I’ve got to admit that the sale to Foreclosure.com sounded like a perfect fit. I was looking forward to seeing Property.com turn into a super-charged version of Foreclosure.com

Geisen said this about the acquisition of Property.com:

I’m going after the 98 percent of the real estate market outside of the foreclosure business.

Sorry Brad, you’re not going to get anything close to 98 percent with the current site!

Fast forward eight months

TRAFFIC NYC was in October 2008, and here we are in June 2009.

Geisen also revealed the new Property.com will be unveiled sometime in 2009.

I’m not sure if the current version of Property.com is the “new” one but the site looks like 12,000 parked pages to me. :-)

I think the boys can do a much better, and here’s how.

Site Strucuture

The site structure is a train wreck.
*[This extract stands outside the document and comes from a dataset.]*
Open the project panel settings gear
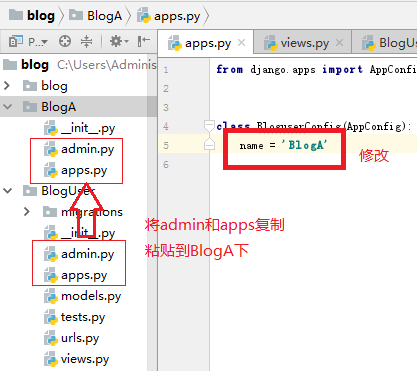417x371 pixels. click(119, 41)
There are several changes that could make things much more SE friendly and SEO’d. This would lead to higher ranking in the SE’s and more visitors, of course.
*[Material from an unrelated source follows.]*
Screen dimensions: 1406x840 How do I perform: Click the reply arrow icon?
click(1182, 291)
1. Property.com has a duplicate content problem that will always hold the site back from ranking. Both www.property.com and property.com resolve to the same content. Just do a 301 redirect of property.com to www.property.com and the problem is solved forever.

2. The category slugs could be much more SE friendly and user friendly as well. Instead of using /properties.php?state=FL&cno=086&city=Miami to link to your page for property in Miami, FL, use this: /US/Florida/Miami/

3. The listing slugs should also be changed from /details/1848858/ to something more descriptive like: /US/Florida/Miami/1848858/ or: /US/Florida/Miami/8911-N-Bayshore-Drive/

[NOTE: Most of the category slugs are not ranking at all in google right now because they are not SE friendly]

Page structure

I’ve written about page structure before. The site is getting no SEO power right now. But with some simple changes to the headings, titles and descriptions, everything can be fixed.

1. There is an H1 heading of “Property.com” on all pages on the site. Most likely the SE’s are not giving any weight to this heading on the inner pages of the site. Instead, use an H3 of Property.com on every page and then on each listing page use an H1 of the category such as “Property for sale in Miami, FL” and then an H2 of the listing title such as “8911 N. Bayshore Drive - Miami, FL”. This tells the SE’s that your single listing page is about property for sale, in Miami, FL and what the address is. And with the H1 of “Property for sale in Miami, FL” on many listing pages (but not the whole site) it tells the SE’s that your site has relevance for “Property for sale in Miami, FL”. Neat heh?

2. The page title tags should be changed from “8911 N. Bayshore Drive - Miami, FL Property For Sale - Property.com” to something more user friendly and SE friendly such as: “Property for sale in Maimi, FL - 8911 N. Bayshore Drive”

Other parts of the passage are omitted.